Business Plan 2021-2022

Scottish Commission on Social Security's business plan covering the period April 2021 to March 2022.

Chair’s foreword

I am pleased to introduce the Scottish Commission in Social Security (SCoSS) business plan for 2021-22. This sets out our strategic approach and priorities for the year and how we intend to measure success. That said, a key learning point from 2020-21 was just how quickly, unexpectedly and fundamentally priorities can change. As for everyone else, what we expected to do that year, and what we ended up doing, were not the same, due to the impact of Covid. Our work priorities will always, unavoidably, to a considerable extent be driven by Scottish Government’s timetable for regulations. Where these are subject to change, so too will be our workplan. Last year such was the scale and pace of change that we were unable to produce a meaningful business plan and so instead published a high level interim report.

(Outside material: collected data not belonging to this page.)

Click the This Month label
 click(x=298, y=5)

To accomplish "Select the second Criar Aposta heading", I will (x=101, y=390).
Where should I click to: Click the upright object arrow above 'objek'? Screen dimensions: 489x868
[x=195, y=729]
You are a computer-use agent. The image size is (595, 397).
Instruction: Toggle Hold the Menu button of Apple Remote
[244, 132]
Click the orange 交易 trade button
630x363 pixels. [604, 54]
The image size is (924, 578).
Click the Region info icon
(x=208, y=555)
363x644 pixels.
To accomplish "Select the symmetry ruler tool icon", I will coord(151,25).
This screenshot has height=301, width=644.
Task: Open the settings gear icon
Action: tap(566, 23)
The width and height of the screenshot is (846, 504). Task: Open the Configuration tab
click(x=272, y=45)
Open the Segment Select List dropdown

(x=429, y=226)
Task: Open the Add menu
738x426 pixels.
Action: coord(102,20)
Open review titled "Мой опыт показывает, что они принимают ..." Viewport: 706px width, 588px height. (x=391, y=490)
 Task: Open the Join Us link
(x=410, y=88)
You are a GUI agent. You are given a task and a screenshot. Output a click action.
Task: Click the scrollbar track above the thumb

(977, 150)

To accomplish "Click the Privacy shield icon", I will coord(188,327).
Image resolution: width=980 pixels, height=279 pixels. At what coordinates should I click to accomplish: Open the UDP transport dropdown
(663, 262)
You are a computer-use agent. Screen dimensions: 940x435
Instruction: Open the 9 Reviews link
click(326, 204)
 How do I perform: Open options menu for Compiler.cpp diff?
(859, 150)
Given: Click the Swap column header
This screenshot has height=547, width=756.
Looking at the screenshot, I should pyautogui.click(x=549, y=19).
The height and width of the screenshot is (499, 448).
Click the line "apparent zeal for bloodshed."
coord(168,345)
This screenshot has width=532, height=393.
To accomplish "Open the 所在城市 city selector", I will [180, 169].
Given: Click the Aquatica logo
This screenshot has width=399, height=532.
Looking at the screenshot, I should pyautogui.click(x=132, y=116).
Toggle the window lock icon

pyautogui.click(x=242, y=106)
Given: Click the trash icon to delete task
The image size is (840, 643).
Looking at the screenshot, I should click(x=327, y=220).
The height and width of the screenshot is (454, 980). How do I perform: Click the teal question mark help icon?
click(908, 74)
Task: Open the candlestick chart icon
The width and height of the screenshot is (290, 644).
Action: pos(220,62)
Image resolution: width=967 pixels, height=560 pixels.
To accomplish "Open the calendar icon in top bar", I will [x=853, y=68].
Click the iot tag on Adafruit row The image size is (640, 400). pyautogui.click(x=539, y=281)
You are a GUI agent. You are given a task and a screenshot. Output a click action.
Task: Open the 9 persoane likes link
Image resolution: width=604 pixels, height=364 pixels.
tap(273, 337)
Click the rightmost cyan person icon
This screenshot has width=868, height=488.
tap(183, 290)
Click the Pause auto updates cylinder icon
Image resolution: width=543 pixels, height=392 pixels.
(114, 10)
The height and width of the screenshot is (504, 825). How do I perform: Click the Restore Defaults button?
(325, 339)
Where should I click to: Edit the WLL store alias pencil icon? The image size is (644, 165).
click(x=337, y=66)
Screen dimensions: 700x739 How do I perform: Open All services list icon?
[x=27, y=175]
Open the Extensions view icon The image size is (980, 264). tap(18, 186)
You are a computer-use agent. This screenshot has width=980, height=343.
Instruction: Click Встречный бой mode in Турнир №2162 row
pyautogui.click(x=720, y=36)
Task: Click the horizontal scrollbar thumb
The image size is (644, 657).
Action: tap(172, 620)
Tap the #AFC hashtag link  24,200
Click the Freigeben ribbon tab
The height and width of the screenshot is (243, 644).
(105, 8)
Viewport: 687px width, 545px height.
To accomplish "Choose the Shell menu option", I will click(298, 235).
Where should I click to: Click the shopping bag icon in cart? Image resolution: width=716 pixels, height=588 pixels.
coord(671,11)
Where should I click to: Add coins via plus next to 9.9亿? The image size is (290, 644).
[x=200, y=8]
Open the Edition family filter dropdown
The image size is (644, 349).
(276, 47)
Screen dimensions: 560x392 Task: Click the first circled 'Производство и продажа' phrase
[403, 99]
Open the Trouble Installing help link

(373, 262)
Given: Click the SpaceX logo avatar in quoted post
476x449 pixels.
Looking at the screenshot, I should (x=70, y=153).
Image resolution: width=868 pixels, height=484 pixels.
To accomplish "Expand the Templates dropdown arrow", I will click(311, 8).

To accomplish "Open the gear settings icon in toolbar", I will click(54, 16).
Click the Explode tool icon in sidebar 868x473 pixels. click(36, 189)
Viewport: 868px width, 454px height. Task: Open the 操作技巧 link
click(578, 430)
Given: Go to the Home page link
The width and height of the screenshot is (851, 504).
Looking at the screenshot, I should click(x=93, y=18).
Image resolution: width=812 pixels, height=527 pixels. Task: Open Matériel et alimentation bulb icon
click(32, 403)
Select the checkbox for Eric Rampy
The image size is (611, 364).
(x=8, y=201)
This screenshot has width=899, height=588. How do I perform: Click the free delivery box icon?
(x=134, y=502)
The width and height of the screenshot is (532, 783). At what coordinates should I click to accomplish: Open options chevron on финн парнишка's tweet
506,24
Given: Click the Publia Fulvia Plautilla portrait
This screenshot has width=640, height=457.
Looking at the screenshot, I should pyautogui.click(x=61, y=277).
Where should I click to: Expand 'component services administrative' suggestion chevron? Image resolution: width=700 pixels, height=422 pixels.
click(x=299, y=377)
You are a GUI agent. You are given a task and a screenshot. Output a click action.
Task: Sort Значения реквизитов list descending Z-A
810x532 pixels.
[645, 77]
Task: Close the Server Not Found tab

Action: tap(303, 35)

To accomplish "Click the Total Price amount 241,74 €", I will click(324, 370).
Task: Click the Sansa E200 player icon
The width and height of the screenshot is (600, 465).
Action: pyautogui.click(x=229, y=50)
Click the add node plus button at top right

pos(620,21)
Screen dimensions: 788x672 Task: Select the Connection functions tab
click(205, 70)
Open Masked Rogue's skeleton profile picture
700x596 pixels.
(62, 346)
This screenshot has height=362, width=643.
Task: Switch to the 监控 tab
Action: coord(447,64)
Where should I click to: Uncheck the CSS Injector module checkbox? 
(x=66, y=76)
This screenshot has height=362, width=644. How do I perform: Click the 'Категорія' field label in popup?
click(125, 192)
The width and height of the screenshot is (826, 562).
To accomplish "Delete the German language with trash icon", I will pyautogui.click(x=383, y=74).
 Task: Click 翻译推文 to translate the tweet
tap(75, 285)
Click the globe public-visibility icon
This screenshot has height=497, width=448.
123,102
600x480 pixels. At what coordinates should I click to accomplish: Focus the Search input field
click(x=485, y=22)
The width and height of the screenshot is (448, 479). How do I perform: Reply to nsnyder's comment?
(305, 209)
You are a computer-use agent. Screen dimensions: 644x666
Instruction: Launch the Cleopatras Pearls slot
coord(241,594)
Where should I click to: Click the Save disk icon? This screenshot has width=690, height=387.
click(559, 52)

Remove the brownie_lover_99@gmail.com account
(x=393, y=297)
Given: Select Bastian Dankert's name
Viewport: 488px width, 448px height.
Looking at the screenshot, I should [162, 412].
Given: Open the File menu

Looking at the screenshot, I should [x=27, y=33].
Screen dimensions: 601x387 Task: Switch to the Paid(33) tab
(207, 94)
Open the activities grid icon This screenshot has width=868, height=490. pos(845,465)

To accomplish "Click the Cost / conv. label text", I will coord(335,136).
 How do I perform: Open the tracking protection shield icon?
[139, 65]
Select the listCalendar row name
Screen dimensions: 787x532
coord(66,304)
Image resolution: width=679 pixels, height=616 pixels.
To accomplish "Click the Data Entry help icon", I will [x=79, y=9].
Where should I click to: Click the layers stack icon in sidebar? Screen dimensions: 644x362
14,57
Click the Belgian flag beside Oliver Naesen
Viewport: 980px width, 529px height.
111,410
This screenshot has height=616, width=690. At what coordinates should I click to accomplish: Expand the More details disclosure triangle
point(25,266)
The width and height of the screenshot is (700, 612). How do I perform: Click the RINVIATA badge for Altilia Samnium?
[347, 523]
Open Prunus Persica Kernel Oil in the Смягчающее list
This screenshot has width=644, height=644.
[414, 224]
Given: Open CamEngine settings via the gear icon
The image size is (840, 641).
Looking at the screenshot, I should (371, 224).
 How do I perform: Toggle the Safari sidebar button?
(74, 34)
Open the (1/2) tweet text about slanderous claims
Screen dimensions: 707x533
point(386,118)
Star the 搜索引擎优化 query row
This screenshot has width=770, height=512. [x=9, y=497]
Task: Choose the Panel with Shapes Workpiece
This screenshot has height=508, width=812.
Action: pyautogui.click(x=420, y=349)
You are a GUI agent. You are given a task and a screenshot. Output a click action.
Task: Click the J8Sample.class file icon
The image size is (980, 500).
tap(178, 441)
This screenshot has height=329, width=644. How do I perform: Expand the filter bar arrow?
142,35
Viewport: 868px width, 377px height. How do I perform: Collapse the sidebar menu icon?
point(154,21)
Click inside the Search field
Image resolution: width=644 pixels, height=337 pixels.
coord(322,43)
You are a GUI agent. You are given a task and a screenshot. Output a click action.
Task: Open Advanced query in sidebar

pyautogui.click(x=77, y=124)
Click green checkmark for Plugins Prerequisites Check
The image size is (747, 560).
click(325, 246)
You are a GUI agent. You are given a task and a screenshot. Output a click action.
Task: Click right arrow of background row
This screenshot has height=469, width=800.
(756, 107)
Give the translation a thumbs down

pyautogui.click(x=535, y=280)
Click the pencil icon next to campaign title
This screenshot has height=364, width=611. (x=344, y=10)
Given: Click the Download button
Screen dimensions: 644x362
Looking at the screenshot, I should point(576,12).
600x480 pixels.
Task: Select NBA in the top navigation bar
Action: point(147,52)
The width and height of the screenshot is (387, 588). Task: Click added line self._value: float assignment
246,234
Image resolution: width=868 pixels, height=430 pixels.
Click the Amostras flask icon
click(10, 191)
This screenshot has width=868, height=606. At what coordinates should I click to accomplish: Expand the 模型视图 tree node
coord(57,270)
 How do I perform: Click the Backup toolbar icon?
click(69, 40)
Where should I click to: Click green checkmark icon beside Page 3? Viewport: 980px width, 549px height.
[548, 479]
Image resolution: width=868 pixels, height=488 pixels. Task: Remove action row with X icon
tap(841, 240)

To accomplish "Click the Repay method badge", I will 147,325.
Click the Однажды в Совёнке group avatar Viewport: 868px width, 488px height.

This year we expect change to continue to be a major theme as the pandemic plays out, plans that had to be shelved during a state of emergency start to be revisited and new priorities continue to emerge. The Scottish Parliament election in May can be expected to result in changes to Ministers and Parliamentary Committee – two sets of critically important stakeholders for us. On top of that, with the well-deserved promotion of our Secretary into a new role in March 2021, there will clearly be changes to the support available to us at what could well be a very demanding time. Nonetheless, we hope to be able to return to developing our work-plans for the Social Security Charter and for wider stakeholder engagement, in particular concerning the involvement of people with lived experience. We also hope to have capacity to progress the recruitment of a fifth SCoSS Board member and maybe, just maybe, we will at last see the launch of our own SCoSS website! Above all, our focus will be on ensuring we have the capacity and capability to provide independent expert advice that adds demonstrate and significant value in support of our vision for a robust, effective, efficient Scottish social security system that meets its full potential to improve outcomes for the people of Scotland.

Our business plan therefore aims to give a clear sense of direction and priorities while being adaptable to fresh challenges should they arise. We also want to make sure we continuously improve what we do. That means making the most efficient and effective use of the capacity of our Board and secretariat, reviewing how we work with Scottish Government and routinely seeking feedback on our work. On that note, we hope you find this business plan useful and welcome any suggestions you may have for improvement.